Service price is the amount of money or goods for which a service can be bought or sold. Hence, it is a measure of the value of the service in monetary or financial terms. So, service price is value measured by what must be given, done or undergone to obtain something. Service price is also the marketing variable that can be changed most quickly, such as in reaction to a competitor price change.
As you have seen the value of a service is expressed in monetary or financial terms through the price of the service.
However, for customers, price is the amount that they pay for the value of the service that they want to enjoy or gain benefits from by purchasing the service, as compared with other available services.
The secondary motivation for customers to buy a service comes from the perceived value that they see in the service. This value makes them perceive certain benefits in purchasing the service that will satisfy their needs and wants.
Hence, ‘Value’ can be defined as:
(Perceived) VALUE = (Perceived) BENEFITS - (Perceived) COSTS
So, the primary motivation for customers to buy a service is mainly due to a need and a want.

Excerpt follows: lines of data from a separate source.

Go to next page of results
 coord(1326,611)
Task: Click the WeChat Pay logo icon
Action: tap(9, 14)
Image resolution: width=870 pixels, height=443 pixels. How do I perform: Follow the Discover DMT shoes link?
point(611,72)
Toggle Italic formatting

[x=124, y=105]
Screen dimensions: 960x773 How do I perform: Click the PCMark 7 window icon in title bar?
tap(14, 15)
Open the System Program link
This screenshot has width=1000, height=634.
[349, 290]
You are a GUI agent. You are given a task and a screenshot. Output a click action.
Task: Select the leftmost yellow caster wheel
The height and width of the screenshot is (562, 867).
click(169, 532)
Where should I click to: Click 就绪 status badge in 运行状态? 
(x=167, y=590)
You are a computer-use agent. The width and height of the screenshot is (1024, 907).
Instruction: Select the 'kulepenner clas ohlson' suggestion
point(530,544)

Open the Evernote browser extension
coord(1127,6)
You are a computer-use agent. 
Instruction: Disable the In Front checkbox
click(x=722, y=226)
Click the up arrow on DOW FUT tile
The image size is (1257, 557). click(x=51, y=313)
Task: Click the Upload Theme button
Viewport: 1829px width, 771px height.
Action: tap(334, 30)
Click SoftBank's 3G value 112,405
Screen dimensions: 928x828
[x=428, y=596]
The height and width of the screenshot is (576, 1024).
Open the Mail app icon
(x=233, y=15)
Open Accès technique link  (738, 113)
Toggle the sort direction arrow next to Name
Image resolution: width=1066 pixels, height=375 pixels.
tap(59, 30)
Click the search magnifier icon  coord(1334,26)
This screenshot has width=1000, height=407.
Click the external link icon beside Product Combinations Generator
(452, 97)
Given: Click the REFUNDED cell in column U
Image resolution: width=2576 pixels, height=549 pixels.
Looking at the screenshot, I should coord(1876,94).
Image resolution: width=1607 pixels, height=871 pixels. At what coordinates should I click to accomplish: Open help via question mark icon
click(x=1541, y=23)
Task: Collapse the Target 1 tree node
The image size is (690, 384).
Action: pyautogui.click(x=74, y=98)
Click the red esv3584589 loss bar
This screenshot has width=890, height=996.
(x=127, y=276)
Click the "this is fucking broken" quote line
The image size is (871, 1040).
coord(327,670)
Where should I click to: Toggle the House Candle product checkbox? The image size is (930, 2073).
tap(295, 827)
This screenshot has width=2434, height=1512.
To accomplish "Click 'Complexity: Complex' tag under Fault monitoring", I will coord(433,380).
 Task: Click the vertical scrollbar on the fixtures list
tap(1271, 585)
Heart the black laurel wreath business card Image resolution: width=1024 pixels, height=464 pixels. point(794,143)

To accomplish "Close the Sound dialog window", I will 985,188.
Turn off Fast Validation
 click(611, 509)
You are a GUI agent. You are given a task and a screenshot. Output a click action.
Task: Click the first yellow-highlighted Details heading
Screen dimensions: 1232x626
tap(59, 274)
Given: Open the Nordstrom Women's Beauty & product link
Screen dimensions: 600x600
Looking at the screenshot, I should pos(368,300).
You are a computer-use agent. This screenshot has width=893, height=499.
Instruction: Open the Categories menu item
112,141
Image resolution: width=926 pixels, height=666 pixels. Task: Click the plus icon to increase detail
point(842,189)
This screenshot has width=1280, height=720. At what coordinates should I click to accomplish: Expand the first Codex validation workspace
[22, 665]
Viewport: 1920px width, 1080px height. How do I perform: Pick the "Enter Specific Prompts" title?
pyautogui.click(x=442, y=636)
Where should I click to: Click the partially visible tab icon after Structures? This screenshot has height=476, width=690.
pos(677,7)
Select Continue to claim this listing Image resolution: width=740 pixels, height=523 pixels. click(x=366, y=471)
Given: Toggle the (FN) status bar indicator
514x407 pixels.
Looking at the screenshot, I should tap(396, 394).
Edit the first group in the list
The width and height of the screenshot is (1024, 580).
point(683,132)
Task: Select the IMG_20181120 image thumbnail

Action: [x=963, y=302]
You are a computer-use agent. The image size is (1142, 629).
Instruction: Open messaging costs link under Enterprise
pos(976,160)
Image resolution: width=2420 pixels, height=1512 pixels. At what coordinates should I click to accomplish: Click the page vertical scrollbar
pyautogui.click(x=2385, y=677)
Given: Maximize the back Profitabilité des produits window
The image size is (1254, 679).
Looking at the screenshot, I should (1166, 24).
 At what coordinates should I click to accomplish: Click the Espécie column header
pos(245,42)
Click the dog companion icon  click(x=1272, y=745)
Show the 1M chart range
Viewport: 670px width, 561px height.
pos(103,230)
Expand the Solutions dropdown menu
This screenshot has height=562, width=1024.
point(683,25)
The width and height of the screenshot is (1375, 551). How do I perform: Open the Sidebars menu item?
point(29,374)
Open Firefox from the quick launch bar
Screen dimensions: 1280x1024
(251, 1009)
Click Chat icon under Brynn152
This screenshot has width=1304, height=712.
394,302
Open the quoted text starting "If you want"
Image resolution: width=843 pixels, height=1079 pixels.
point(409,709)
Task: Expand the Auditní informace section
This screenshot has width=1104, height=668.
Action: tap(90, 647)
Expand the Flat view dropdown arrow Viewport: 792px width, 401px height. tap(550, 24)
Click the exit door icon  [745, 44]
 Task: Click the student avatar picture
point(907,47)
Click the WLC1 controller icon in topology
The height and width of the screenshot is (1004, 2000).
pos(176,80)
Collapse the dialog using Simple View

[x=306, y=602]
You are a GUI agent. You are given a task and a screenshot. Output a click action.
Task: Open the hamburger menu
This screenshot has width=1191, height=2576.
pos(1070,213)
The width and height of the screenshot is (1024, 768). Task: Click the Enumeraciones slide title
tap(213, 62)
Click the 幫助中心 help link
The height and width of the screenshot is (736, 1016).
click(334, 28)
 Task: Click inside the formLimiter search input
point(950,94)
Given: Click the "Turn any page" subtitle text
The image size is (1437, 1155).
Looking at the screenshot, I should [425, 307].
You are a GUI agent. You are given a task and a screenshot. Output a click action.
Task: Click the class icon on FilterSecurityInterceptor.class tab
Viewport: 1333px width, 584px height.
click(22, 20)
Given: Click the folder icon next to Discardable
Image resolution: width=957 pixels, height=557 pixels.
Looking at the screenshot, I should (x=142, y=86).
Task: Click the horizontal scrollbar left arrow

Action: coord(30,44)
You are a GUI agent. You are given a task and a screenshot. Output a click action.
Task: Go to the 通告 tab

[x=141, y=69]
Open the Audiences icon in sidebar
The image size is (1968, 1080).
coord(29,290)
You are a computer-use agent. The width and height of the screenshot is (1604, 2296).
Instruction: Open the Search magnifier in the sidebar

One of the approaches to create great working pricing strategies is to look to the past to seek ideas for the present. Hence, you can look at the past pricing strategy trends that worked in the market and for your organization and create ideas by tweaking those pricing strategies to work in the present day environment.
So, the biggest challenge that a service organization faces is to fix a service price that fits in the perceived value of the service as perceived by the different people.
For this purpose, service organizations generally try to ‘segment’ the market, that is, to divide up the market into groups of consumers whose preferences are broadly similar, in order to gain the maximum possible value from the available market.